[[ EXCERPTED TEXT, beginning ]]

Annoying Web Design...

Most gun companies have fairly okay websites. A little confusing and button-happy, but tolerable. Today, however, I had to do battle with one of the worst.

I've long been considering what should be the next thing I do with my T/C Encore. I have a barrel in .405 Winchester, as well as a 209x50 muzzleloading barrel. I've been considering getting a barrel in a small game cartridge, such as .22 Hornet (yes, yes, I know it's impractical, but I don't have one yet, which should be all the excuse I need.) I'm also considering two other rifle barrels: One in a pistol caliber such as .357 Magnum or .44 Magnum, and one in a smaller deer caliber; probably .243, but maybe 6.5x55, 6.8 SPC, or 7x57.

This means I would need to go to T/C's website to check on what calibers are currently available. The website is total eye candy, complete with flash animations and sounds for darn near every movement of your mouse pointer. Annoying. The "off" switch for all the dancing baloney is buried 'way down at the bottom, too. To add insult to injury, navigation is murky if you're looking for a specific tidbit of information, such as a list of what calibers are available in what barrel lengths, contours, and finishes. Apparently, unless it's hidden very well on the main site someplace, the only way to get this chart is to download the .pdf of the 2008 catalog; which is not a simple black-on-white document, either, oh no. The catalog is a 55-page monstrosity with photographic backgrounds for every page, and even with a decent computer and a DSL connection, it's like taking Lake Michigan through a drinking straw. On the index page the very last graphic to load was... can you guess? That's right, the page numbers. Nice work, that.

[[ EXCERPTED TEXT, end ]]
[[ ENTRIES PROVIDED, beginning ]]

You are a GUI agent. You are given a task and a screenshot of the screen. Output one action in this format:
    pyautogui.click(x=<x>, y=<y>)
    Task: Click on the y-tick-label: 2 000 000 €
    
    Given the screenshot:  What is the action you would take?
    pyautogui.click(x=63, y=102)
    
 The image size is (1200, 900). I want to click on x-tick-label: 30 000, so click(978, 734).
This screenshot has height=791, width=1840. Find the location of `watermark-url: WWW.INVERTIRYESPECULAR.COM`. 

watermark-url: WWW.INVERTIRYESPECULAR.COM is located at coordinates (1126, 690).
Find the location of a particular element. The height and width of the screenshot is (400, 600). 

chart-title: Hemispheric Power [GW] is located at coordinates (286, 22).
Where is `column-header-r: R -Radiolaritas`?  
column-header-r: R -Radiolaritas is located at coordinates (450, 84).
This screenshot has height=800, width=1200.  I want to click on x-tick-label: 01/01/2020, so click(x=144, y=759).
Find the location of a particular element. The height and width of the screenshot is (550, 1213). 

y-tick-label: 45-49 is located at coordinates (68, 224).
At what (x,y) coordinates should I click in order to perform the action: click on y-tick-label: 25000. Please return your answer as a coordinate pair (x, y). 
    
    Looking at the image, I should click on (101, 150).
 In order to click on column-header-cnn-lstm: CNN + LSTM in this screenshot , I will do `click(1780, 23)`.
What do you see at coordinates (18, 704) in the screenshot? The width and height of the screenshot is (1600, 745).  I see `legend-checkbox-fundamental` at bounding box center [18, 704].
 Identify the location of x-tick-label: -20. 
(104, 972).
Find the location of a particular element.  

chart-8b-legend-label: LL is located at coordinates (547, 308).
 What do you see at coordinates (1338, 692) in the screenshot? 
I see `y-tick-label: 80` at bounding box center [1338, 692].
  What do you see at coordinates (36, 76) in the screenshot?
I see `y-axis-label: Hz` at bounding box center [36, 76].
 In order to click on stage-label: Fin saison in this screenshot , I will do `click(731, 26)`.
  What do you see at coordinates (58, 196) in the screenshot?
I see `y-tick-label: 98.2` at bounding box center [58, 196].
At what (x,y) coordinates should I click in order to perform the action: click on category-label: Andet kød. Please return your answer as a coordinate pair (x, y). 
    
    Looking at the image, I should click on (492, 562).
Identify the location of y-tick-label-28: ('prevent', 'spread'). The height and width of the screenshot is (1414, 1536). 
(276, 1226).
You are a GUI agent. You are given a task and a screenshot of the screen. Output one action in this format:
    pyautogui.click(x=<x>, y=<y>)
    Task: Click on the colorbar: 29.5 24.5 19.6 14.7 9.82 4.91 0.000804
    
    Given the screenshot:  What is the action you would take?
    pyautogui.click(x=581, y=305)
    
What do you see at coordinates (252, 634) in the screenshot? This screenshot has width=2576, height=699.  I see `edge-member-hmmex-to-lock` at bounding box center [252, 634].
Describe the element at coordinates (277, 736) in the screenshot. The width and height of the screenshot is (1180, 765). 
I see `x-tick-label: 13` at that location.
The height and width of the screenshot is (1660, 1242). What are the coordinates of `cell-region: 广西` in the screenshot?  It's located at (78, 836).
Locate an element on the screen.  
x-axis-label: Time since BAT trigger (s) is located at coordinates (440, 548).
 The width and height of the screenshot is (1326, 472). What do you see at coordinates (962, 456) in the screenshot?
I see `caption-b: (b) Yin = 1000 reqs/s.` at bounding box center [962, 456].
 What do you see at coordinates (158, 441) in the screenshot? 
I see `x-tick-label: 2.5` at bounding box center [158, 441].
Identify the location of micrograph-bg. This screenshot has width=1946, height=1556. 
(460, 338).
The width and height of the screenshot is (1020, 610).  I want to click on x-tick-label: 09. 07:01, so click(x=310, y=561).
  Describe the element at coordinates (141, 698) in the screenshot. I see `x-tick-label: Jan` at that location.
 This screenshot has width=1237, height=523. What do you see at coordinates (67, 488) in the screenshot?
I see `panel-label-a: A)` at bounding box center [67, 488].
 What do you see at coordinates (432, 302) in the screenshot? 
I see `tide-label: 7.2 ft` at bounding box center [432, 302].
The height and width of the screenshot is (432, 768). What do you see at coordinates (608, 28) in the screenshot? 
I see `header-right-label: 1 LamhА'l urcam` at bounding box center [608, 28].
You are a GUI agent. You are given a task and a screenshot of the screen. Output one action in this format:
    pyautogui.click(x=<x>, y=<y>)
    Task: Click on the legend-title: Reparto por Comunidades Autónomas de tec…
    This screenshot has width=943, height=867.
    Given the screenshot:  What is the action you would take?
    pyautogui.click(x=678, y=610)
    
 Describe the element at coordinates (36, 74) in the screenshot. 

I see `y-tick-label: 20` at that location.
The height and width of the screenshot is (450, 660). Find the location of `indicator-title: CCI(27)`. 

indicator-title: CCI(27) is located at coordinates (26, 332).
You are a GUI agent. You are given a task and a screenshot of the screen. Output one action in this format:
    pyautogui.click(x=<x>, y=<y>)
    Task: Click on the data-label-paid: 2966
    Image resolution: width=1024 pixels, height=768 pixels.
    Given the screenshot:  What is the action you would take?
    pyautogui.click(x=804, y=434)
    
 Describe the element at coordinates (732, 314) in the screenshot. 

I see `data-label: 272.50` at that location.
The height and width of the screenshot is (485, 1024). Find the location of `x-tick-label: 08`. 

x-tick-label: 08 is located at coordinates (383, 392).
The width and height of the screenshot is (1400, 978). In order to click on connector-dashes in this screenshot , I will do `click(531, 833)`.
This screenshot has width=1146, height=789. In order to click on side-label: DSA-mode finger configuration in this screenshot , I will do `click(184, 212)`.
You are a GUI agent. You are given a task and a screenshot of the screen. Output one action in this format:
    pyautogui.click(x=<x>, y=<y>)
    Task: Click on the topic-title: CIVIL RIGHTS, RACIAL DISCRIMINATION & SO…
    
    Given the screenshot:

[[ ENTRIES PROVIDED, end ]]

PARTS OF THE EXERCISE:
A. In the post about annoying web design, list every caliber the writer names as a candidate for a new T/C Encore barrel, excluding barrels already owned.
B. Continue the post about annoying web design, picking up after its final sentence.

RESULTS OF THE EXERCISE:
A. .22 Hornet, .357 Magnum, .44 Magnum, .243, 6.5x55, 6.8 SPC, 7x57

B.
Thanks for nothin', T/C; your web site is teh suXX0rz. I guess I'll just have to hope to find something interesting at the gun show this weekend.

You can't stop the signal.

Note the editorial sticker someone added to the Victim Disarmament sign at Vandy.


Beer: $4.35, CD by The Boss: $10.99, Steak knife: $9.99...

Headline reading "Woman stabs partner to death after fight over Bruce Springsteen": Priceless.

Today In History: ...and they've regretted the name ever since.

On this date in 1781, William Herschel, without even using his hands or a map, found Uranus.

Wednesday, March 12, 2008

You keep using that word...

...I do not think it means what you think it means.

Other bloggers have roundly denounced the California court decision on home schooling, but I want to focus on one particular point of it:
"Specifically, the appeals court said, the trial court had found that "keeping the children at home deprived them of situations where ... they could develop emotionally in a broader world than the parents' 'cloistered' setting."
Call this objection ironic if you will, in light of a certain percentage of home-schoolers' views on the topic of anthropology, but at what point in the evolutionary history of the human race did it become "normal" to warehouse juvenile members of the species away all day with naught but the company of other juveniles of their exact same age? With no younger members to care for and no elders to emulate (save one harried and vastly outnumbered teacher per hour), is it any wonder that most every government kinderwarehouse has descended into an unfunny parody of a William Golding novel?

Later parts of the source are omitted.